The committee discussed that there are likely to be challenges with implementing tirzepatide in primary care and that a longer implementation period to comply with the recommendation may be required. This is because the number of people who would potentially be eligible for tirzepatide is large and the resource needed for its delivery, including the accompanying diet and exercise support, is not available equitably across the country (see sections 3.2 and 3.3). It was aware that the company may provide further evidence and analyses in support of a broader recommendation for other populations after the draft guidance consultation. The committee discussed if there were any groups of people who could be prioritised for tirzepatide if a funding variation was required. The patient expert explained that the greatest unmet need was for people with a BMI of at least 35 kg/m² (see section 3.1) and for people who lose and gain weight regularly. The clinical experts explained that people who need to lose weight before they can have surgery or fertility treatment, or who have 3 or more weight-related comorbidities may particularly benefit from tirzepatide treatment.

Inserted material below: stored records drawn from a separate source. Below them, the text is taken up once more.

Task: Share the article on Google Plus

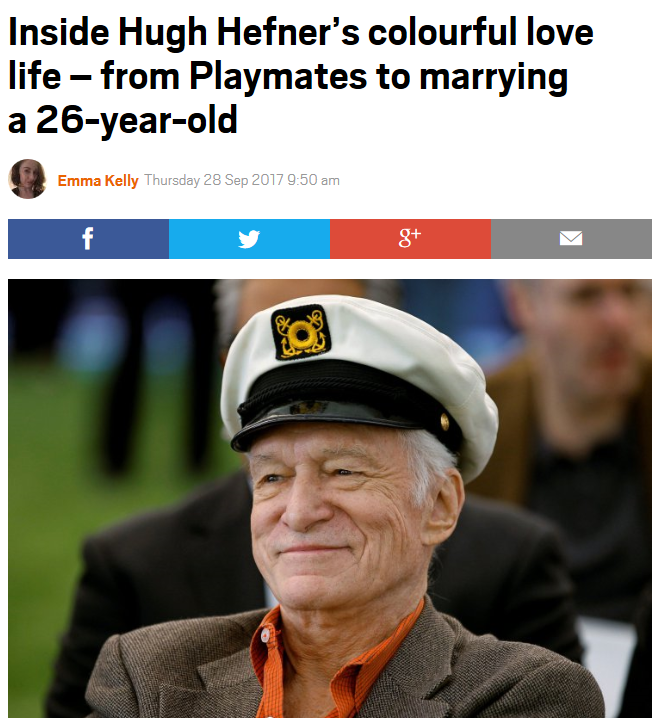Action: point(410,239)
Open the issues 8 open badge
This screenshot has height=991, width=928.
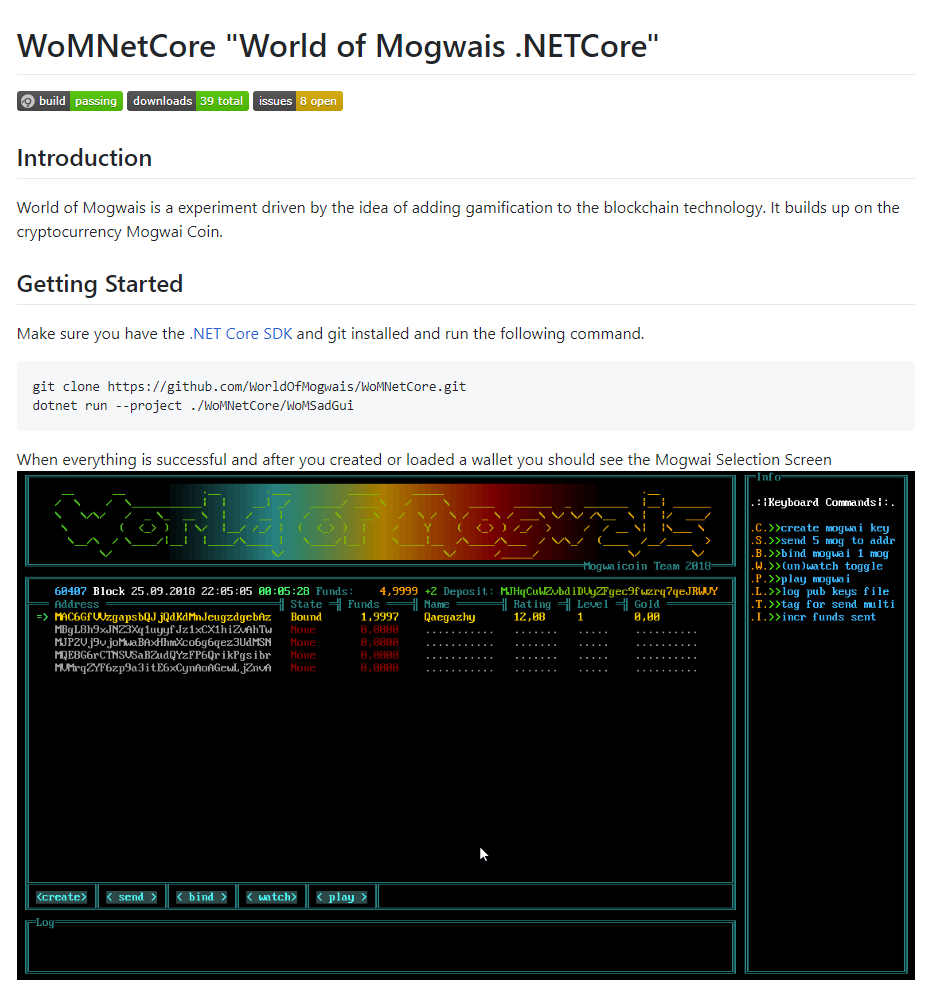click(x=298, y=101)
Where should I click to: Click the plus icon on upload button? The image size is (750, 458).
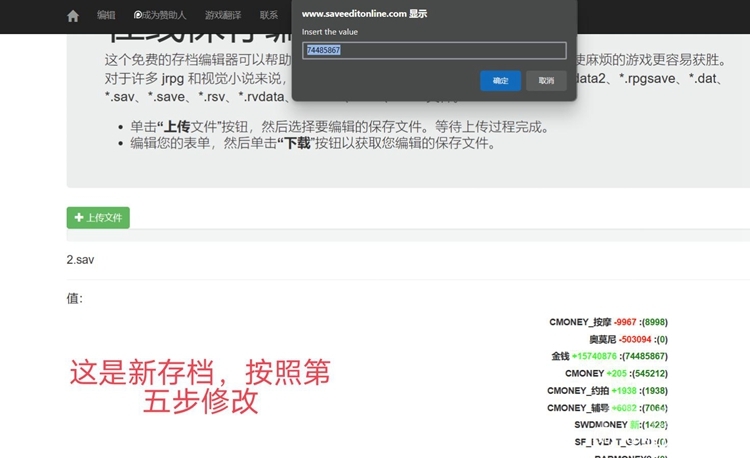79,217
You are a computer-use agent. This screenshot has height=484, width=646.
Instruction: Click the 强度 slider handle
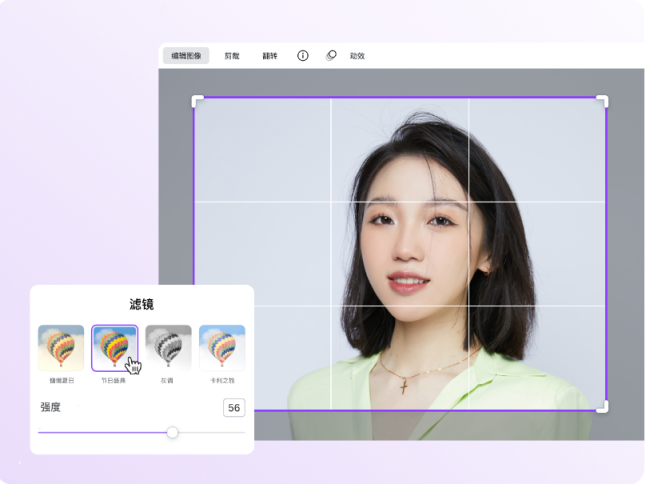point(172,432)
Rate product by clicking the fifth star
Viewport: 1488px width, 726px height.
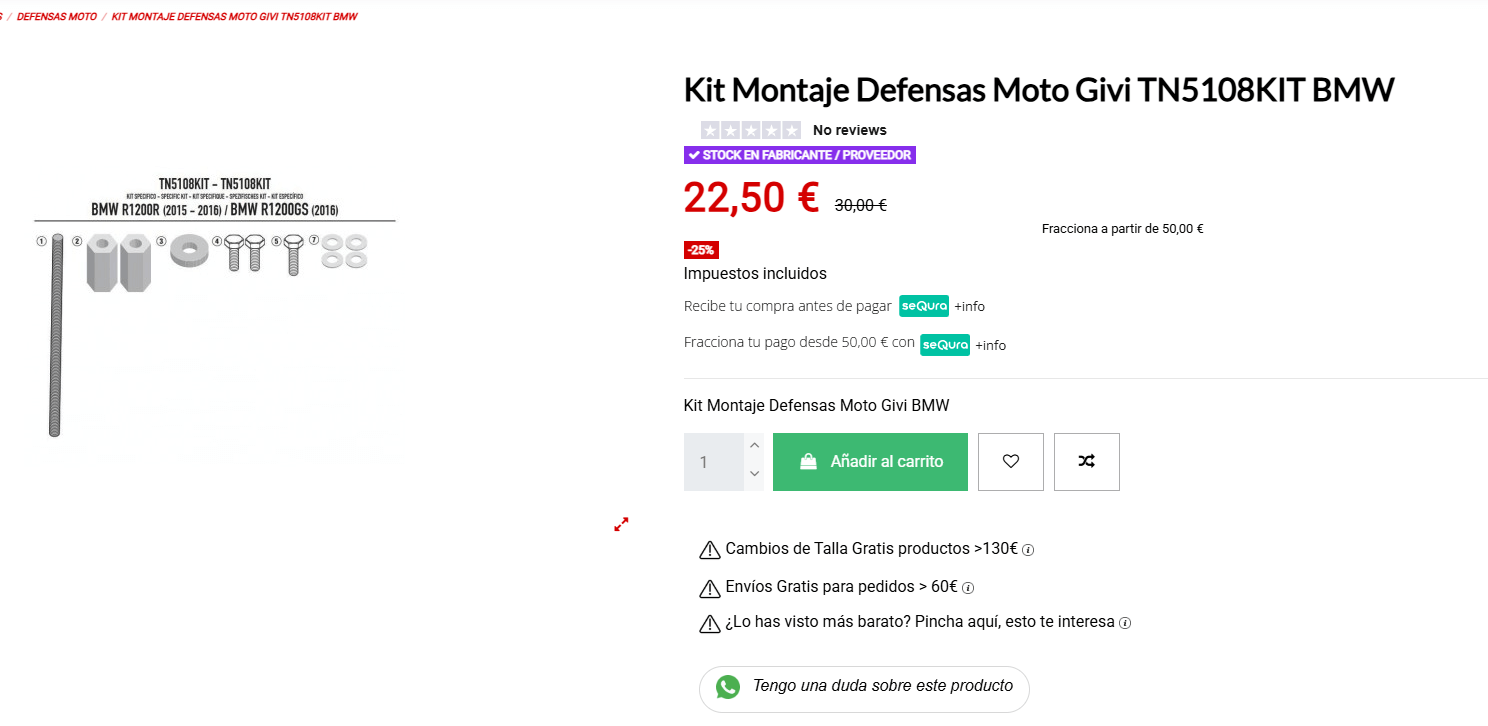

The committee concluded that the groups highlighted by the patient and clinical experts may be appropriate for prioritisation if needed. It further concluded that although it was aware of the potential implementation challenges, its remit is to evaluate the clinical and cost effectiveness of tirzepatide and so it could not consider implementation issues further in decision making.

The committee concluded that the ICERs for tirzepatide compared with both diet and exercise and semaglutide for the company's target population were likely to be above the acceptable ICER when all its preferred assumptions were taken into account. It further concluded that the ICER for tirzepatide compared with diet and exercise for people with a BMI of at least 35 kg/m² and at least 1 weight-related comorbidity is likely below the acceptable ICER. So, tirzepatide is recommended for a subgroup of people as an option for managing overweight and obesity, alongside a reduced-calorie diet and increased physical activity, in adults, only if they have:

• an initial BMI of at least 35 kg/m² and

• at least 1 weight-related comorbidity.